ACTIONS À MENER:
• A. Dans quelle ville s'est déroulé le semestre d'études mentionné dans l'extrait choisi ?
• B. Pouvez-vous poursuivre le texte sur la difficulté à parler de ses projets à partir de sa dernière phrase ?

EXTRAIT CHOISI:
=======

Si je n’en parle pas sur cette page, j’ai abordé le sujet “en vrai” avec très peu de personnes (5 au total si j’ai bien compté). Plus le temps passe, plus je me rends compte que j’ai du mal à évoquer mes plans, surtout lorsqu’ils me tiennent à cœur. C’est bien entendu à cause de ma peur panique de l’échec – si je n’en parle pas et que je me plante, personne ou presque n’en saura rien. C’est sans doute aussi devenu, au fil du temps, une sorte de superstition : si j’en parle avant, ça va planter.
Je crois que la première fois que j’ai caché un gros truc à mon entourage tant qu’il n’était pas “réel” c’est mon semestre d’études à Tokyo. Oui, c’est pas n’importe quoi. Mon père avait une vague idée que j’étais en train de monter un dossier, ma mère l’a appris le jour où j’ai eu ma réponse (positive) de l’université. Dans le cas contraire, je suis convaincue que nul n’aurait été au courant.
Depuis, j’ai pris le pli : mon premier roman (et un gros bout du deuxième), notre longue attente pour concevoir la Crevette, ma réorientation professionnelle… A chaque fois, j’ai mis mon entourage devant le fait accompli.

=======

DONNÉES ENREGISTRÉES:
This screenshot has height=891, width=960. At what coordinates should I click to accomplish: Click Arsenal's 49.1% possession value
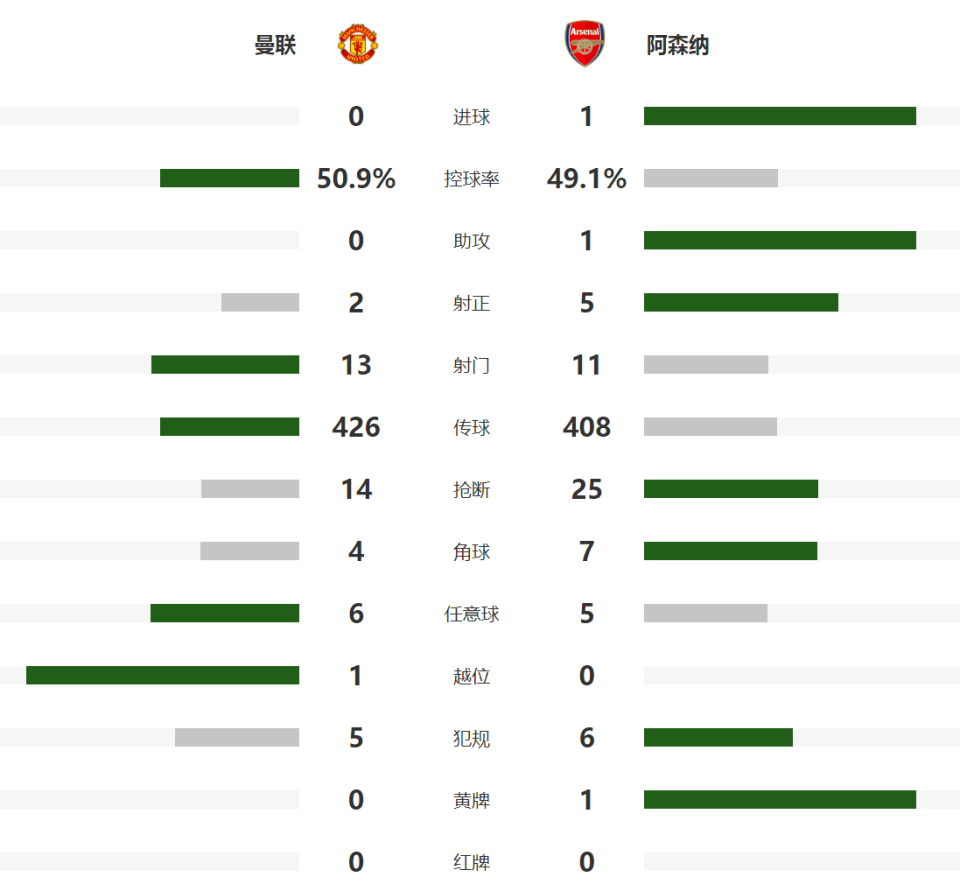(x=587, y=178)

=======

RÉPONSES FOURNIES:
• A. À Tokyo.

• B.
Je ne vis pas cette tendance au secret comme un handicap – je l’ai accepté, je sais que je suis comme ça – mais j’ai également conscience que c’est symptomatique : si je n’étais pas aussi terrorisée par le jugement de l’Autre, je ne prendrais pas autant de précautions pour ne pas me trahir. Car l’autocensure est permanente : parfois, j’ai envie d’aborder le sujet, mais je me ravise, me disant que trop de personnes finiront par connaître mes intentions.
Par moments, j’aimerais bien ne rien en avoir à faire et crier sur tous les toits que je vais reprendre des études de médecine pour découvrir un vaccin contre la connerie. Mais affirmer ce genre de chose, c’est aussi se mettre en avant, ce qui reste une gageure.